The in vitro metabolism of several chlorinated dibenzo-p-dioxin congeners (PCDDs) was studied using rat liver microsomes as a source of CYP 1 enzymes. The reactions were kinetically first order in both enzyme and substrate and showed a general trend toward decreasing reactivity with increasing chlorination. Michaelis-Menten kinetics were followed for 1-chlorodibenzo-p-dioxin (1-CDD); the reactivity of the enzyme preparation toward 1-CDD exactly paralleled its activity toward 7-ethoxyresorufin.
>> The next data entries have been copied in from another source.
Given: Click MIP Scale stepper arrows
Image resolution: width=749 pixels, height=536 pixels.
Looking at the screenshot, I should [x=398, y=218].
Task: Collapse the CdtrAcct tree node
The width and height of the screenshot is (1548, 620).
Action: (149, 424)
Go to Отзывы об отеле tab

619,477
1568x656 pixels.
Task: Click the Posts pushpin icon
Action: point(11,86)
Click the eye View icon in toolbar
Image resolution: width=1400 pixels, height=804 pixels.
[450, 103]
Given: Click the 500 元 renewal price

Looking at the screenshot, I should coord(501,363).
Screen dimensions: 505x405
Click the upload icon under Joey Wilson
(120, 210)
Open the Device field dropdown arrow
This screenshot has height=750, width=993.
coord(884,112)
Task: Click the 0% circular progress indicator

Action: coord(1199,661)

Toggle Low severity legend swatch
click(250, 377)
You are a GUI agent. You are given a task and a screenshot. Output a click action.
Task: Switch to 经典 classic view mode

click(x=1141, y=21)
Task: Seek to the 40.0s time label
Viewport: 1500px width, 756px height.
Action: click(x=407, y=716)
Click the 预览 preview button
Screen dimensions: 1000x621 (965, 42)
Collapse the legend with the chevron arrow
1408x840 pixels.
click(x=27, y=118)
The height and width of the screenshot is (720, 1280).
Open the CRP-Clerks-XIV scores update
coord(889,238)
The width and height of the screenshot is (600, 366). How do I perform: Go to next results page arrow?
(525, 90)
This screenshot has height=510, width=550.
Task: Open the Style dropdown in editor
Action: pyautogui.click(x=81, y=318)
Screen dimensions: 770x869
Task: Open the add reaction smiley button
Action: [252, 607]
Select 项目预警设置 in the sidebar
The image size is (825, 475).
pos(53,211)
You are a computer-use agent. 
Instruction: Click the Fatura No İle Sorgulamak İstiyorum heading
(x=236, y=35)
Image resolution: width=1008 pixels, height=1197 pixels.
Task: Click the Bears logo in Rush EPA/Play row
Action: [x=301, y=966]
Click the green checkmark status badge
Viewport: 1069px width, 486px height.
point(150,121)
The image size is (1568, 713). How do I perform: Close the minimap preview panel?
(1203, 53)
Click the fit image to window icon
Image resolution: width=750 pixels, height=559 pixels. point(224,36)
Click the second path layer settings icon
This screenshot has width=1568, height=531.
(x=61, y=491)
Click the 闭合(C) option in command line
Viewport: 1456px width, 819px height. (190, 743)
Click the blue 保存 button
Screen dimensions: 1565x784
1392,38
The unreactive congeners 1,2,3,7,8-pentachlorodibenzo-p-dioxin (PeCDD) and 2,2-dichlorobiphenyl (2,2-DCB) acted as competitive inhibitors toward 1-CDD, with inhibition constants in the micromolar range, similar to the value of the Michaelis constant of 1-CDD. The inhibitory potency of furafylline, a mechanism-based inhibitor that is selective for CYP 1A2, declined in the order acetanilide (standard) Ͼ 2,3,7,8-tetrachlorodibenzo-pdioxin (TCDD) Ͼ 1-CDD. We conclude that 1-CDD and 1,2,3,4-TCDD are oxidized almost exclusively by CYP 1A1, whereas 2,3,7,8-TCDD and 1,2,4,7,8-PeCDD are oxidized mainly by CYP 1A2. 1,2,3,7,8-PeCDD was oxidized too slowly for us to reach any conclusion about the P450 isozyme responsible.